---- Input data

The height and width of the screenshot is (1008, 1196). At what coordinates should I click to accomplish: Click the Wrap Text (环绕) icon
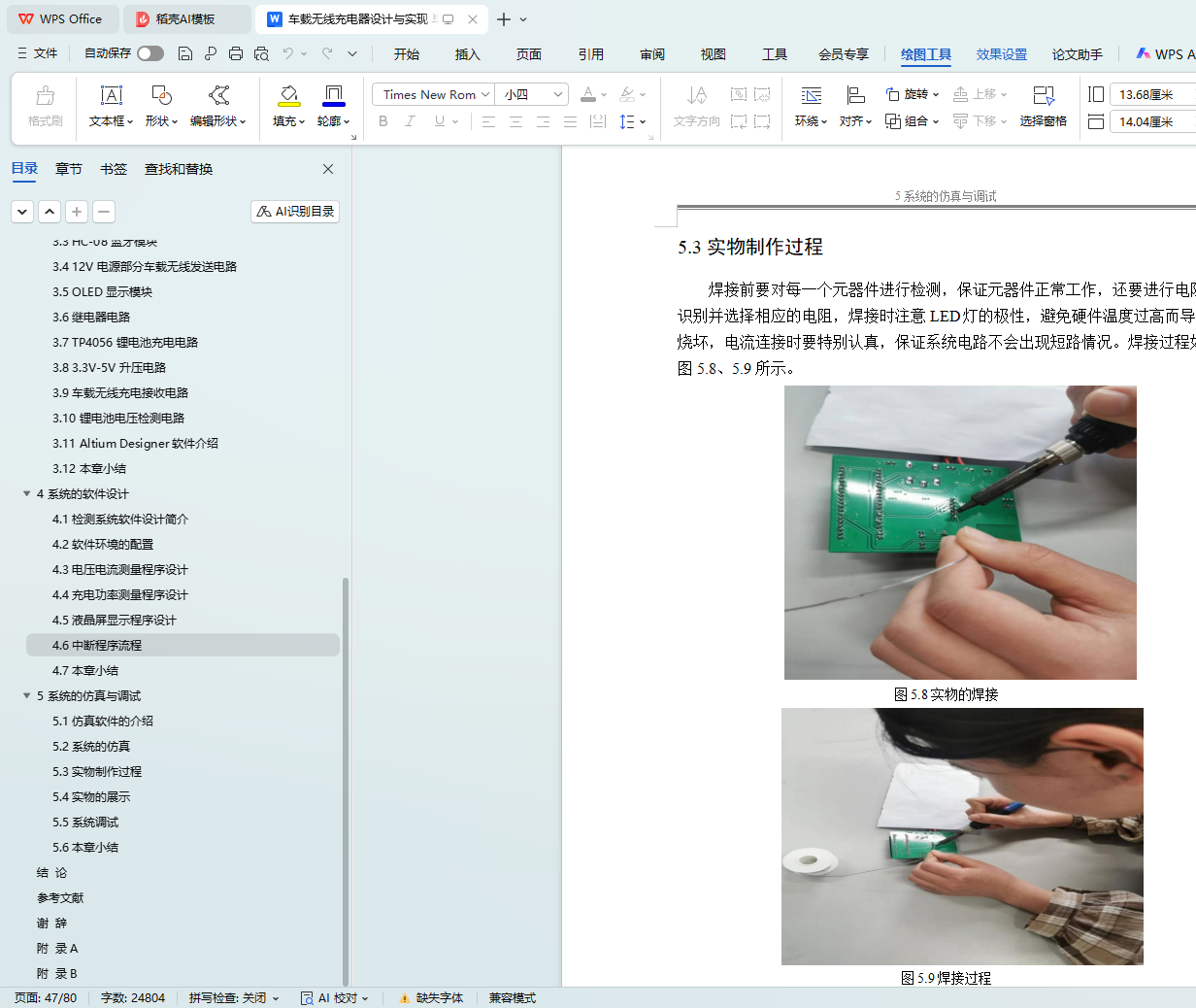[811, 95]
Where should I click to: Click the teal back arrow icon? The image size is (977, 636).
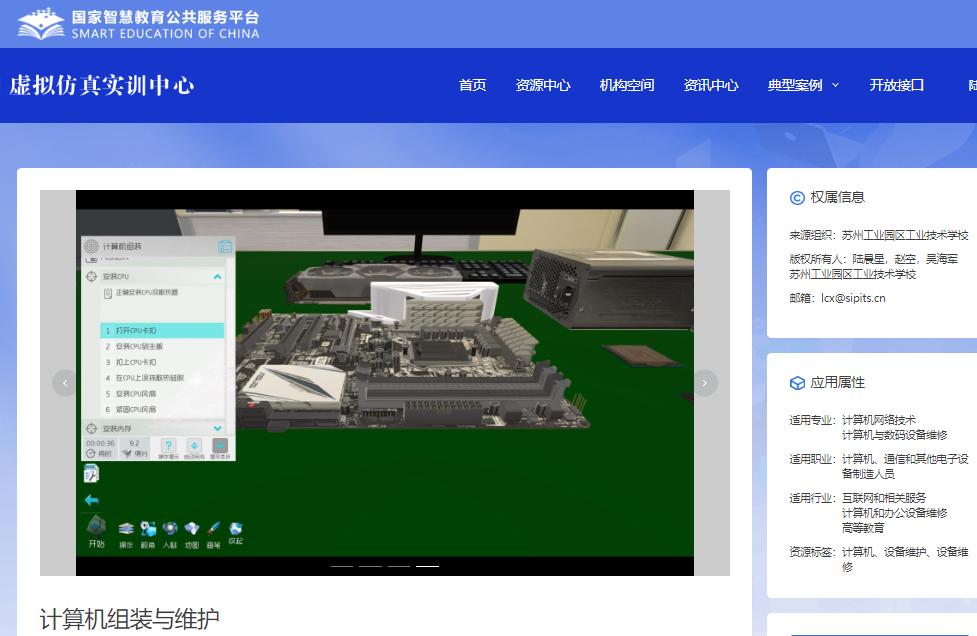point(91,499)
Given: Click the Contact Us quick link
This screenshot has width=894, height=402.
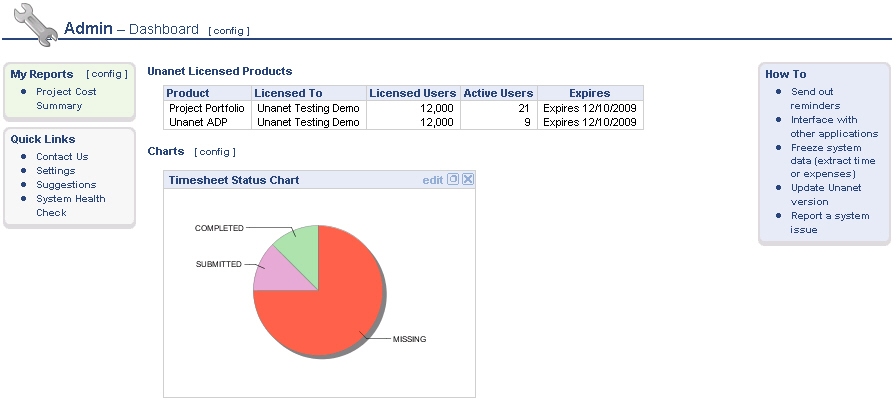Looking at the screenshot, I should tap(62, 157).
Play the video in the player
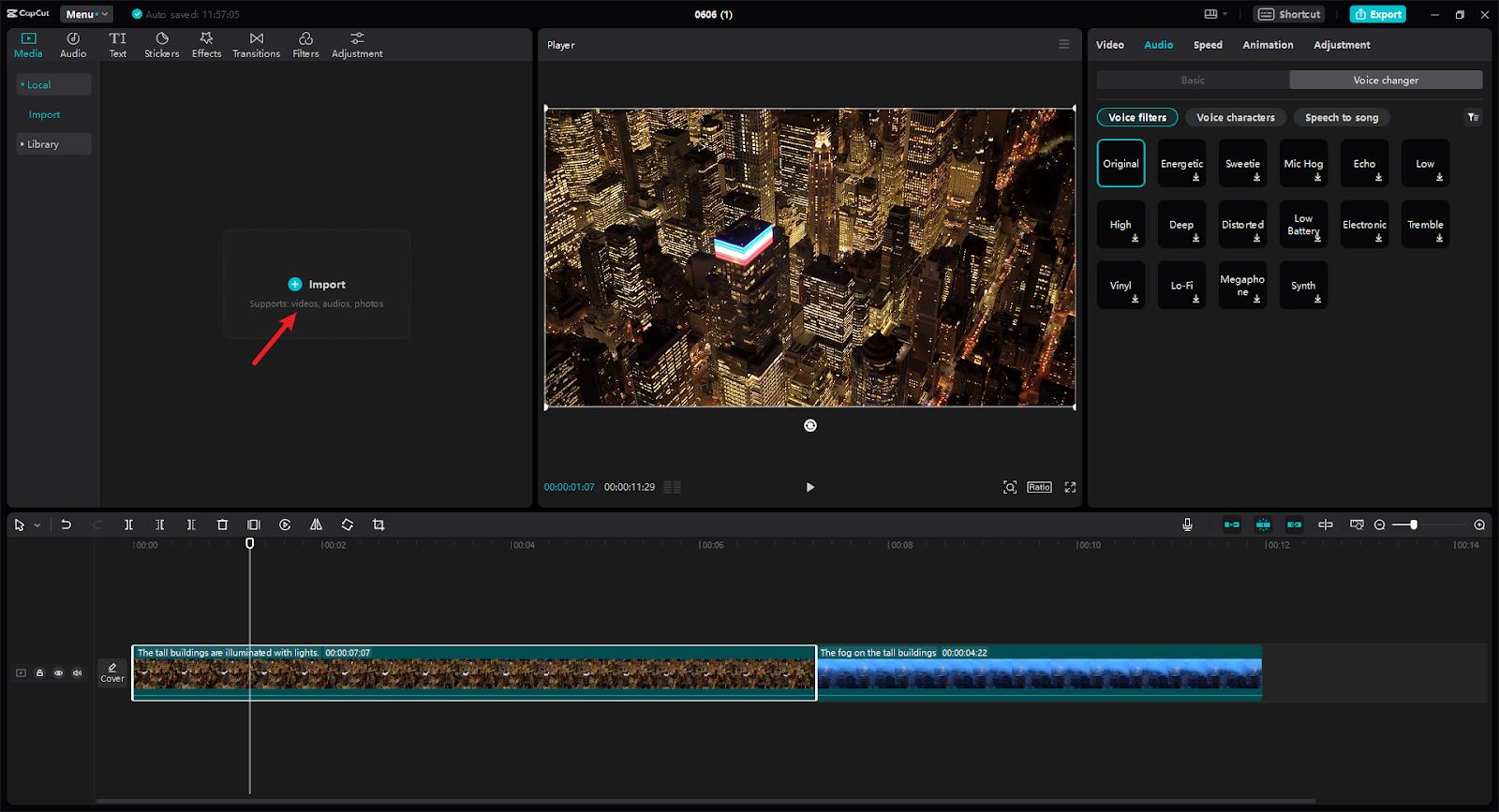Image resolution: width=1499 pixels, height=812 pixels. point(810,487)
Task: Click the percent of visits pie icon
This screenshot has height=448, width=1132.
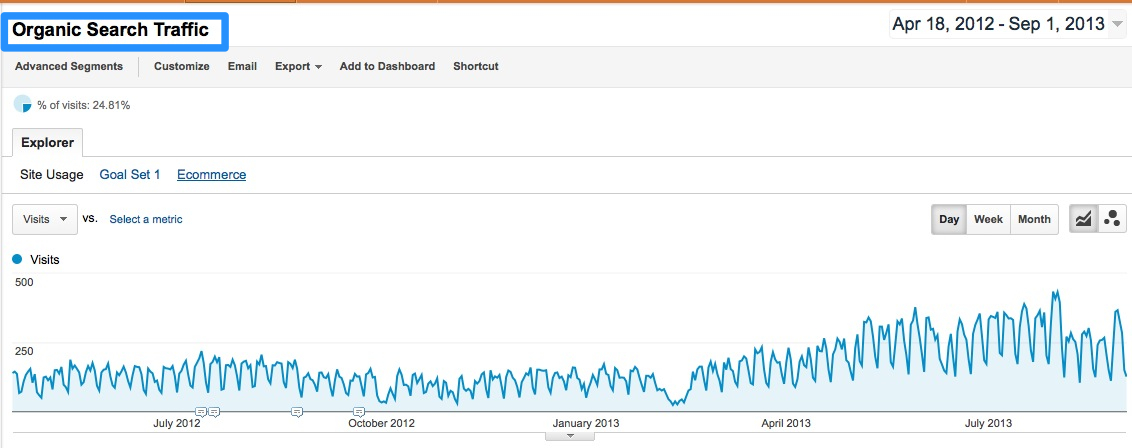Action: (22, 105)
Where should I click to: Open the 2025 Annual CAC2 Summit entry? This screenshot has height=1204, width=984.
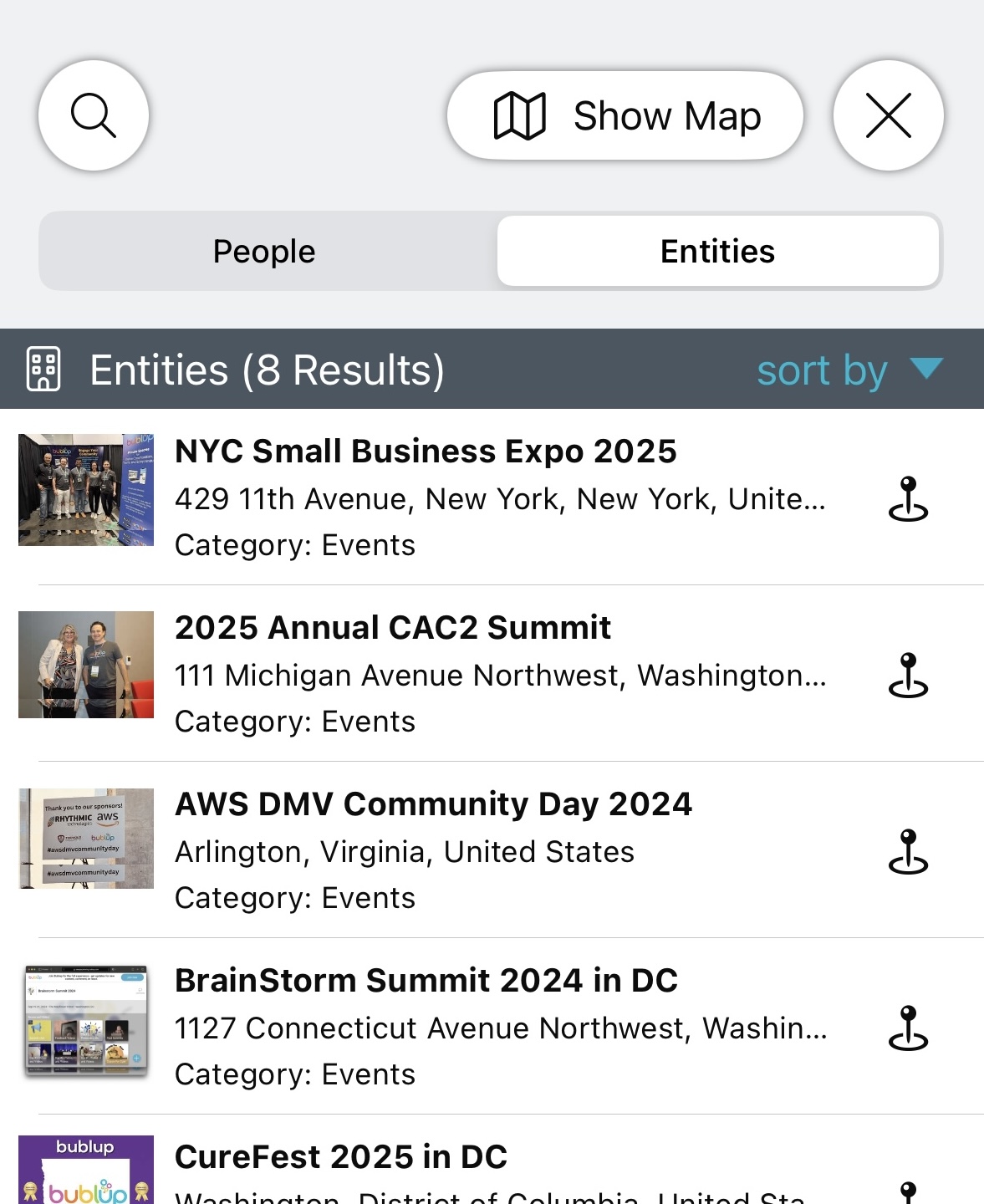point(393,628)
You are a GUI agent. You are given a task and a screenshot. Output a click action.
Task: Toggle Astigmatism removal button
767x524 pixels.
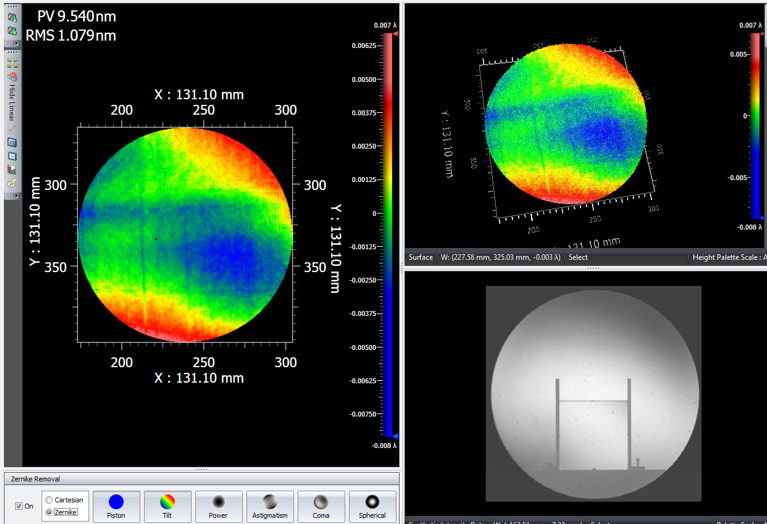click(270, 506)
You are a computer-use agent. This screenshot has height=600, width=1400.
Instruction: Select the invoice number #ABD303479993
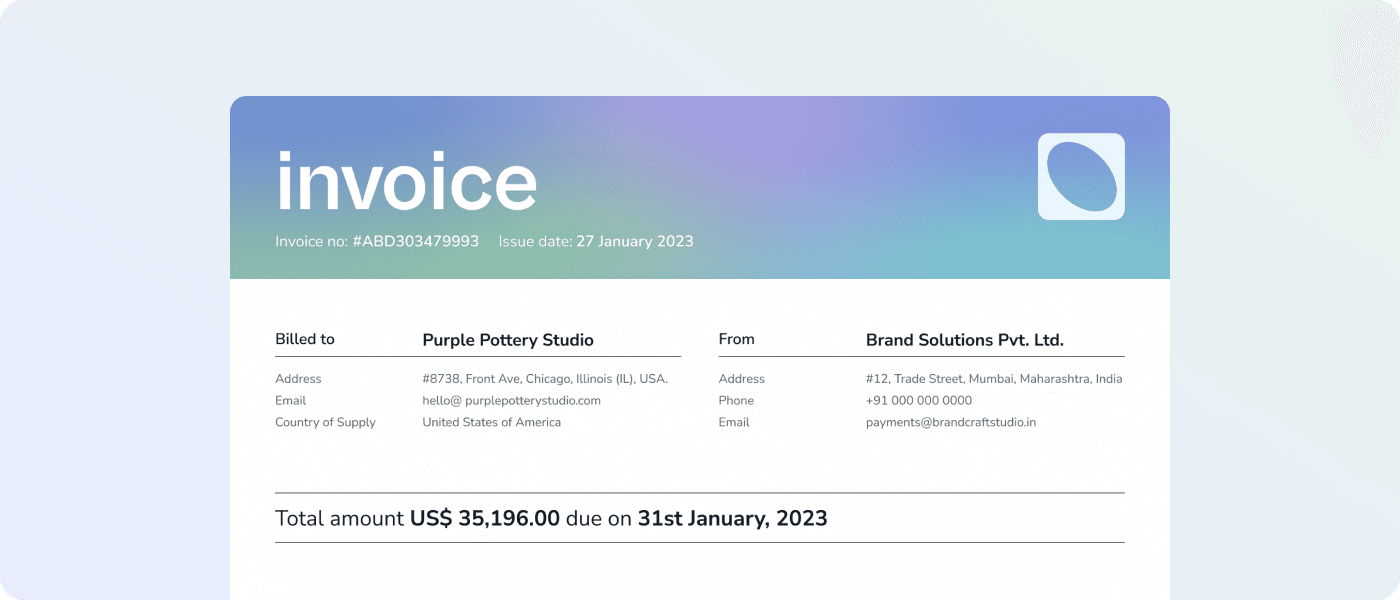click(415, 241)
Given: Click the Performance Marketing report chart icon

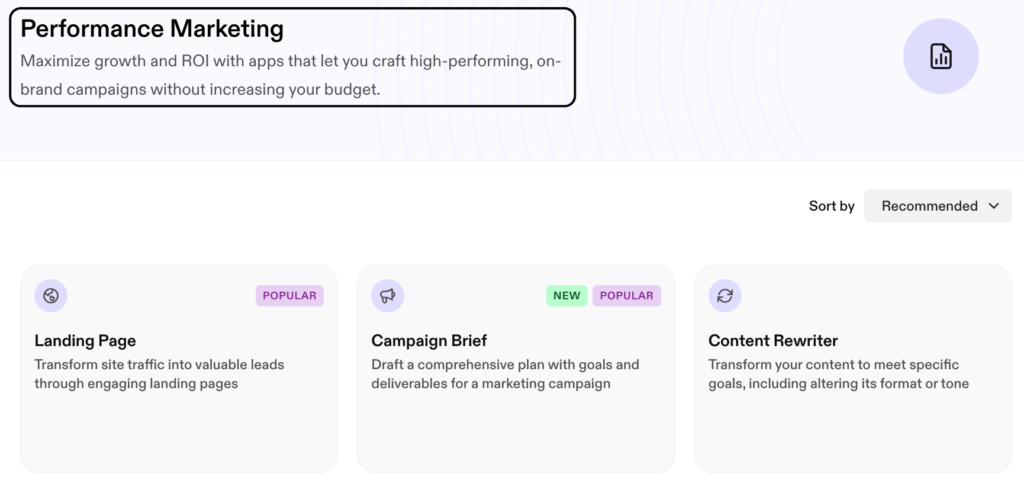Looking at the screenshot, I should tap(941, 56).
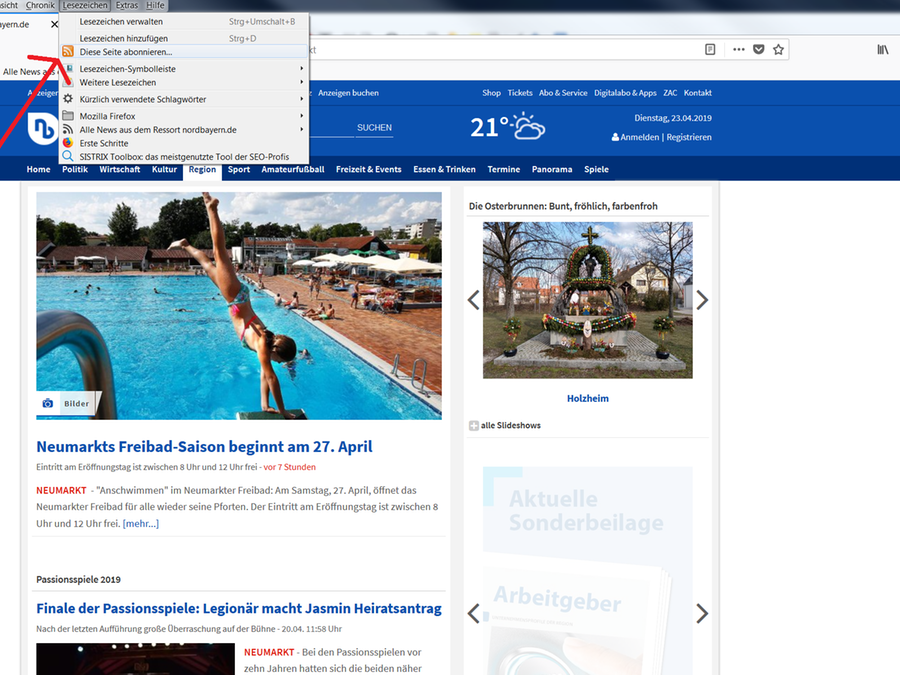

--------

◆ Stated goal: Switch every "icon" in the rows above to "symbol", and give the rows again with everything else unchanged and the pictures left out.

◆ Correct result:
The height and width of the screenshot is (1008, 1196). At what coordinates should I click to accomplish: Click the Wrap Text (环绕) symbol
[811, 95]
Where should I click to: Click the teal back arrow symbol? The image size is (977, 636).
point(91,499)
Given: Click the Contact Us quick link
This screenshot has width=894, height=402.
Looking at the screenshot, I should tap(62, 157).
Play the video in the player
Image resolution: width=1499 pixels, height=812 pixels. point(810,487)
Task: Click the percent of visits pie symbol
This screenshot has height=448, width=1132.
Action: (22, 105)
Where should I click to: Open the 2025 Annual CAC2 Summit entry? This screenshot has height=1204, width=984.
point(393,628)
You are a GUI agent. You are given a task and a screenshot. Output a click action.
Task: Toggle Astigmatism removal button
767x524 pixels.
click(270, 506)
You are a computer-use agent. This screenshot has height=600, width=1400.
Instruction: Select the invoice number #ABD303479993
click(415, 241)
Given: Click the Performance Marketing report chart symbol

Looking at the screenshot, I should tap(941, 56).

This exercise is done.